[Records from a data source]
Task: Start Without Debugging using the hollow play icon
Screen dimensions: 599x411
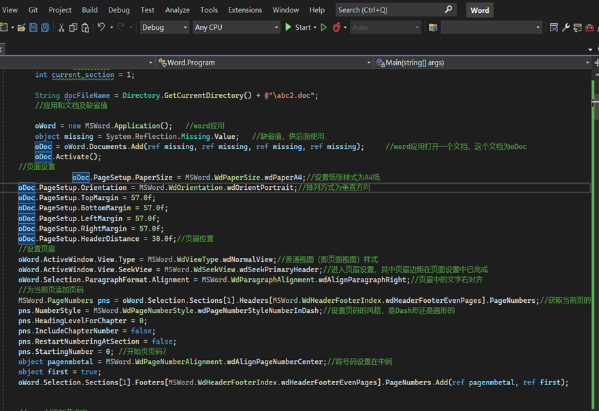Action: [323, 27]
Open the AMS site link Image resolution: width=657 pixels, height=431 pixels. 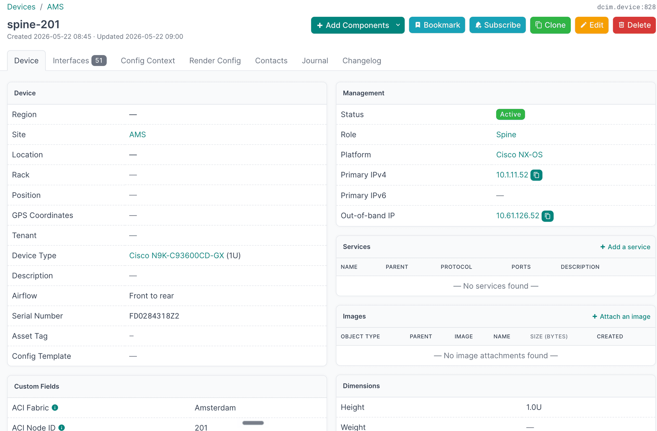138,135
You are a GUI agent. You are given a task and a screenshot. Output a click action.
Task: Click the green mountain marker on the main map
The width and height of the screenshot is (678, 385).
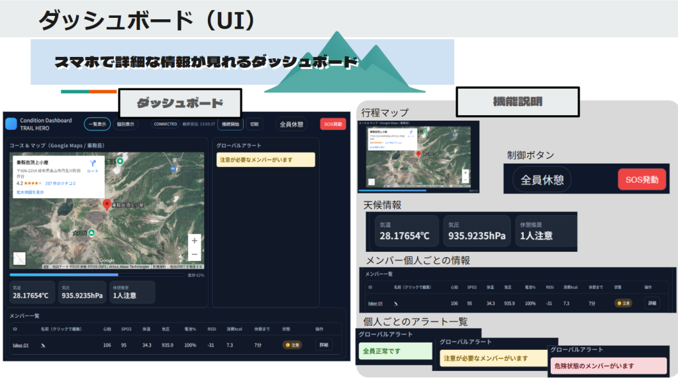pos(92,233)
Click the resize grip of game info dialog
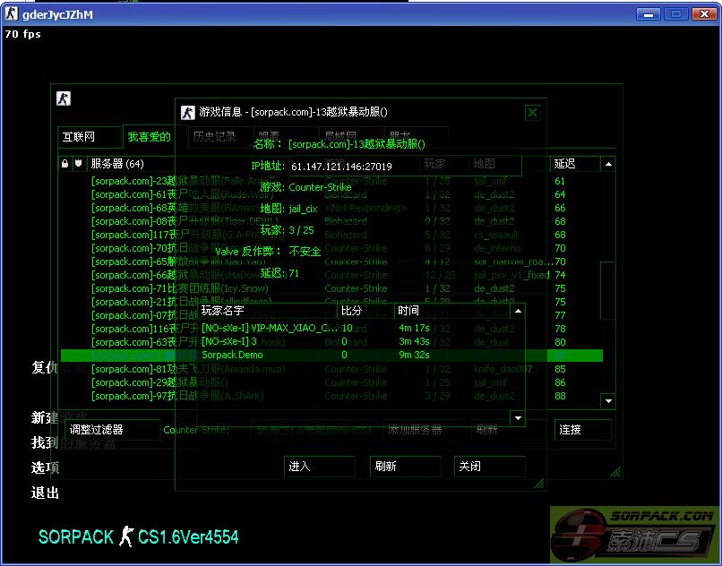This screenshot has height=566, width=722. coord(539,485)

Assignment:
Write out, word for word, only the lines from the one containing "You are a GUI" to the end of the data above; the pictures stay out.

Response to the task:
You are a GUI agent. You are given a task and a screenshot. Output a click action.
Task: Click the green mountain marker on the main map
The width and height of the screenshot is (678, 385).
pos(92,233)
Click the resize grip of game info dialog
This screenshot has height=566, width=722. coord(539,485)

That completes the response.